Using your equipment as collateral to raise cash through a bank or alternative lender. A bank will take a filing on your equipment where as an alternative lender may take 2nd position as part of an agreement so that you can enter into some kind of other financing arrangement such as invoice factoring.
Loan against equipment:
Use the value of your existing equipment as collateral to get a loan from a financial institution.
Through an alternative lender, selling and then leasing your own equipment back to yourself in order to free up some cash.
Where Equipment Financing Could Work:
Sale- Leaseback is particularly effective if you are looking to get some kind of alternative financing but your receivables or other assets are tied up in bank loans or lines of credit. You sell your equipment in order to get the cash to pay off these loans/lines in order to get the filing taken off of them and then you lease the equipment back to yourself through an alternative lender.
Merchant cash advance companies provide funds to businesses in exchange for a percentage of the businesses daily credit card income, directly from the processor that clears and settles the credit card payment. A company's remittances are drawn from customers' debit and credit card purchases on a daily basis until the obligation has been met. Most providers form partnerships with payment processors and take payments directly from a business owner's card-swipe terminal.
Where Merchant Advance Could Work:
This arrangement can work in situations where you run some type of retail business like a restaurant or any transactional storefront where you have customers coming in and buying goods daily.
A line of credit or short-term loan made to a company so it can purchase products for sale. Those products, or inventory, serve as collateral for the loan if the business does not sell its products and cannot repay the loan.
Where Inventory Financing Can Work:
Inventory financing is especially useful for businesses that must pay their suppliers in a shorter period of time than it takes them to sell their inventory to customers. Eg: Electronics, Lawn and Garden Equipment, Power Sports, Recreational Vehicles (Golf Carts, RV’s)
This is a process where someone receives many contributions of various sizes for their project or venture from a large pool of people. This usually takes place via the internet. There are numerous crowd funding websites and this has grown to a $5 billion + industry as of 2013.

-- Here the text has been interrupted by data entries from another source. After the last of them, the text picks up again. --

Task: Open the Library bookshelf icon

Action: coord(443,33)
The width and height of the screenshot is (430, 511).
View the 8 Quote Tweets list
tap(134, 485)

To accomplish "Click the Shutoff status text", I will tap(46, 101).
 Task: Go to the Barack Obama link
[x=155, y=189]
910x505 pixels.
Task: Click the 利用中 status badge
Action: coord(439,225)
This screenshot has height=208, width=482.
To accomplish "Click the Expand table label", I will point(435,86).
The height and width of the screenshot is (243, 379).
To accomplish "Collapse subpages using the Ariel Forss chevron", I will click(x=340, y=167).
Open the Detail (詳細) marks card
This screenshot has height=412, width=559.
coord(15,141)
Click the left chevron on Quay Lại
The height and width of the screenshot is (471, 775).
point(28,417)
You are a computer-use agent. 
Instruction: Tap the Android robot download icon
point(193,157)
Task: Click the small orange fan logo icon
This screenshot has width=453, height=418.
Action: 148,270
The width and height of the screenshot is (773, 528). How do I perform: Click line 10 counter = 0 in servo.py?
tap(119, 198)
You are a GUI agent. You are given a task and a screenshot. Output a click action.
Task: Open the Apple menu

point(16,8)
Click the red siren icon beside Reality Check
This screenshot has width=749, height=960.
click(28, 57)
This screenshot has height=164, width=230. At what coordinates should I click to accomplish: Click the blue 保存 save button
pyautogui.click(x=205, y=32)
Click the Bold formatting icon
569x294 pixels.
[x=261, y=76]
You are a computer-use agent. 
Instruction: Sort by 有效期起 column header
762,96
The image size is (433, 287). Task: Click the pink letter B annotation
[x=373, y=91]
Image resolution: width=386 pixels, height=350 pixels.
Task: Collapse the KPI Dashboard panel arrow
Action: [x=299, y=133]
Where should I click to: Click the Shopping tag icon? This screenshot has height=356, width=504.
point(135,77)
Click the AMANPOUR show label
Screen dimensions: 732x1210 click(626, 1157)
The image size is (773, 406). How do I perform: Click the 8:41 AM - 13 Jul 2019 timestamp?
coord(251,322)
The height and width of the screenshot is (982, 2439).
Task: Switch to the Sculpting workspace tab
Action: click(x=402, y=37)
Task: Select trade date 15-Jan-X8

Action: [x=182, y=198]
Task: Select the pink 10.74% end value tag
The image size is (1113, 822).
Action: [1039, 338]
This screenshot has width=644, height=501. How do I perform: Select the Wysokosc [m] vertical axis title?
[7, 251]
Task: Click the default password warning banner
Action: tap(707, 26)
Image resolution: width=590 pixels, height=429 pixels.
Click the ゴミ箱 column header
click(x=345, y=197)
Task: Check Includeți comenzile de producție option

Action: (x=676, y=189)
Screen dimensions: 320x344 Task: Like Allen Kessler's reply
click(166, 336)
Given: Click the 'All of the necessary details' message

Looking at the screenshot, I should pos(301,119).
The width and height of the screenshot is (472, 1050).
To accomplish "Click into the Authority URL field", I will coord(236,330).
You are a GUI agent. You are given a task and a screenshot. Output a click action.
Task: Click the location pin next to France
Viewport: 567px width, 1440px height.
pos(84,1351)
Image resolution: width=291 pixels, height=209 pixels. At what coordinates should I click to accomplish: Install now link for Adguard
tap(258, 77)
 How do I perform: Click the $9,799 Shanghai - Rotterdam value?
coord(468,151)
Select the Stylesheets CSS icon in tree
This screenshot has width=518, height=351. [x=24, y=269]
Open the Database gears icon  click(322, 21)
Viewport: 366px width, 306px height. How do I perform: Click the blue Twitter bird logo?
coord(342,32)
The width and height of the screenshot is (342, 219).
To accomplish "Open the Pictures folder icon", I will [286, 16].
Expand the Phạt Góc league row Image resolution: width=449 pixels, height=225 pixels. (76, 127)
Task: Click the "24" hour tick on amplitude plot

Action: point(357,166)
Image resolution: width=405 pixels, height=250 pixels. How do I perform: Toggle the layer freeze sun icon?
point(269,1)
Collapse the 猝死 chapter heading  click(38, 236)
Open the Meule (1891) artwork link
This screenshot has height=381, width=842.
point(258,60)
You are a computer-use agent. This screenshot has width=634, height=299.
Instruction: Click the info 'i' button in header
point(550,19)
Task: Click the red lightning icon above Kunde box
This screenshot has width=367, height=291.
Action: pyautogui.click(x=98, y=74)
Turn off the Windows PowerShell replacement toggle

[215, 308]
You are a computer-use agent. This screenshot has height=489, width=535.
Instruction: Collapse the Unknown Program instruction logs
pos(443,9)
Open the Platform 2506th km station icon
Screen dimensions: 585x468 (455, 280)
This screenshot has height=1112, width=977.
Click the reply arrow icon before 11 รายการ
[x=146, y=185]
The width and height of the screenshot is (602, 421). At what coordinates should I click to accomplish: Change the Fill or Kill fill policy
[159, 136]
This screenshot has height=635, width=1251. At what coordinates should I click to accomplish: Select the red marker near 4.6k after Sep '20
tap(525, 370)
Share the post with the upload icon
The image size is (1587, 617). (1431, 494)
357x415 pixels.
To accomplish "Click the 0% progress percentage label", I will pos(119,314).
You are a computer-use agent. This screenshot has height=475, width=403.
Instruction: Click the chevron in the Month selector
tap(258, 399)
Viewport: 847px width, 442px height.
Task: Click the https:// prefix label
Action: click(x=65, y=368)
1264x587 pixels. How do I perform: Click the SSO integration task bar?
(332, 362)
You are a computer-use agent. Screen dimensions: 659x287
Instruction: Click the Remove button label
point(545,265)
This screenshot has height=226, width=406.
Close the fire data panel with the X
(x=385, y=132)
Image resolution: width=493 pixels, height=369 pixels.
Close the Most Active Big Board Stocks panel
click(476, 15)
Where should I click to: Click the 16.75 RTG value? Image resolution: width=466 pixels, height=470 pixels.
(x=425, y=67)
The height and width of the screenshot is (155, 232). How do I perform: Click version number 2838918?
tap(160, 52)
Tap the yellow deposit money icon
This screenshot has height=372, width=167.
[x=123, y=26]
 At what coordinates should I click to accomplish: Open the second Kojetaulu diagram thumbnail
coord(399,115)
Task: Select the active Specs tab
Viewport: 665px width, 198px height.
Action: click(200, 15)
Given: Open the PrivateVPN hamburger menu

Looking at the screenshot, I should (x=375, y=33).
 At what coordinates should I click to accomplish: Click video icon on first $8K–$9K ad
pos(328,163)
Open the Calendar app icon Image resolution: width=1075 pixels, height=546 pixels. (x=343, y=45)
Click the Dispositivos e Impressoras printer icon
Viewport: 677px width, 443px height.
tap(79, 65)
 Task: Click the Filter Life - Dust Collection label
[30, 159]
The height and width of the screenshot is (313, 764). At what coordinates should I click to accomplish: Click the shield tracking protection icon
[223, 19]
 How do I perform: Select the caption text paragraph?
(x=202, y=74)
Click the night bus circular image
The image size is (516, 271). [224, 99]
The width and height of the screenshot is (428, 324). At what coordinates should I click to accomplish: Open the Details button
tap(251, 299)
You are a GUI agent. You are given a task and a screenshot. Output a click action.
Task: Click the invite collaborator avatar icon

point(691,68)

Entrepreneurs pre-sell a product or service to launch a business concept without incurring debt or sacrificing equity/shares.
The backer receives shares of a company, usually in its early stages, in exchange for the money pledged. The company's success is determined by how successfully it can demonstrate its viability.
Where Crowd Funding could work: Service, Project, Product, Investment
This is meant as a guide for the small business owner who has been denied for a typical bank loan, or may be looking for options if that avenue has already been exhausted (as in your line of credit is maxed out) so that you can maintain cash flow for your business.